C H I L D R E N  A R E  P R E C I O U S  G I F T S from the Lord! As parents, we quickly realize the huge responsibility bestowed on us. One of the most important gifts we can offer our children, besides the love of Jesus, is to teach and model good health practices. Providing a safe, stable environment for our children also includes serving them the best foods possible to nourish the growth of their bodies and minds. 

As my three daughters were growing up, they feasted on lots of fresh fruits and vegetables while receiving their daily doses of sunshine and exercise. They learned from a young age how important it is to choose good, wholesome foods for their bodies. Balanced meals served with lean protein, whole grains, fruits and vegetables will help to balance blood sugar, sustain energy levels, control moods, and boost concentration.

So many of the foods marketed to our children are highly processed with chemical additives, crammed with calories, and devoid of nutrients. So, what can parents do to counter these unhealthy choices?
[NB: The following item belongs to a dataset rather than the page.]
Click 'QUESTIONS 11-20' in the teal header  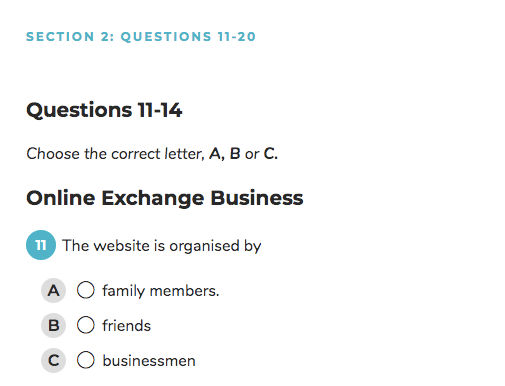188,37
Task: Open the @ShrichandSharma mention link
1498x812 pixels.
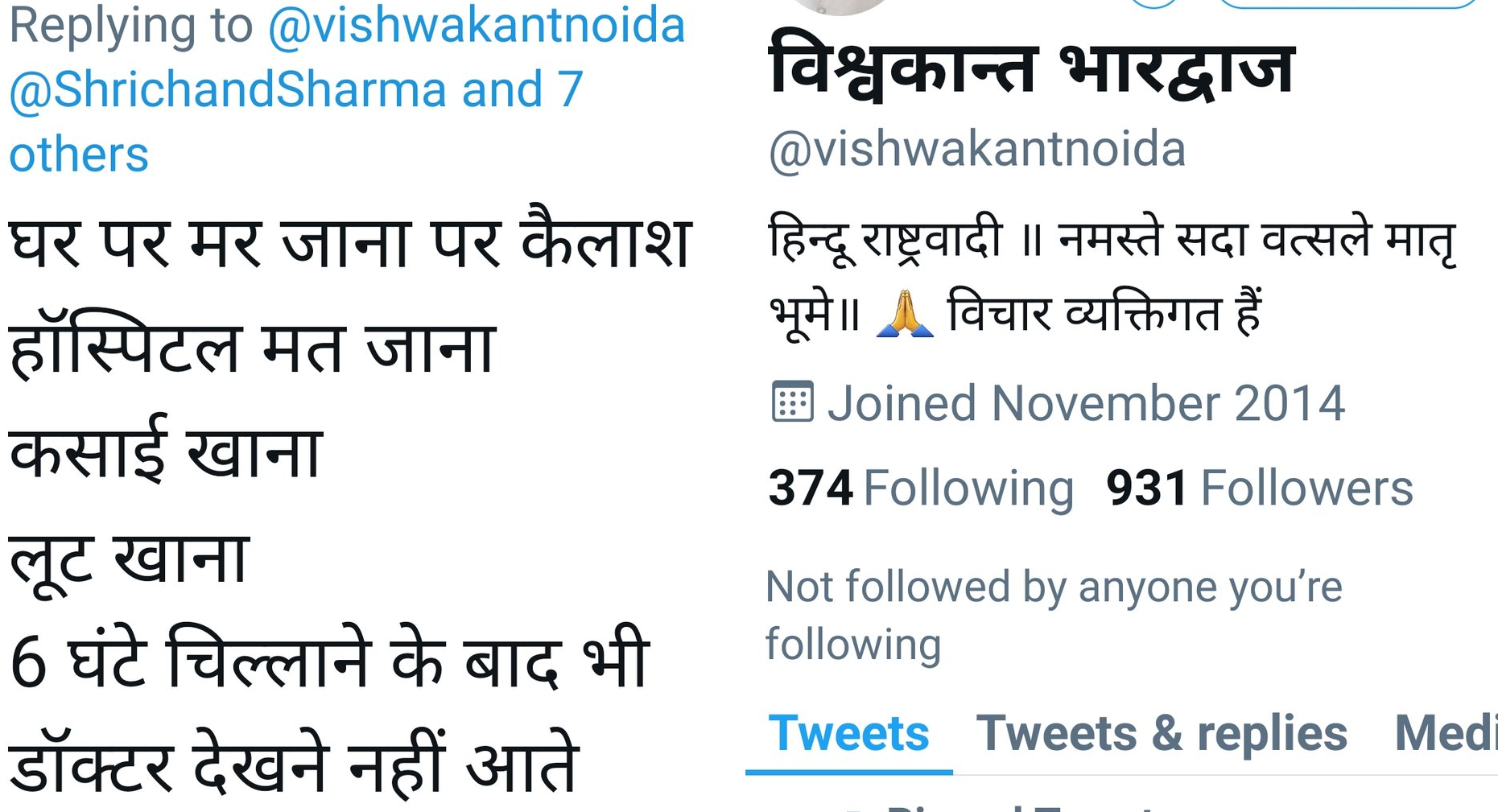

  1. Since we learn by example, make sure your children see you enjoying fresh whole foods, including fruits and vegetables, on a regular basis.
  2. Involve your children in meal choice and preparation. This increases their familiarity with healthy food choices and good hygiene practices. It also means they are more likely to finish what's on their plate.
  3. Involve younger children in grocery shopping by finding and selecting fruits and vegetables to match all the colors of the rainbow. This way you'll increase the variety of the foods they eat and maximize their intake of antioxidant nutrients which help support their immune system. 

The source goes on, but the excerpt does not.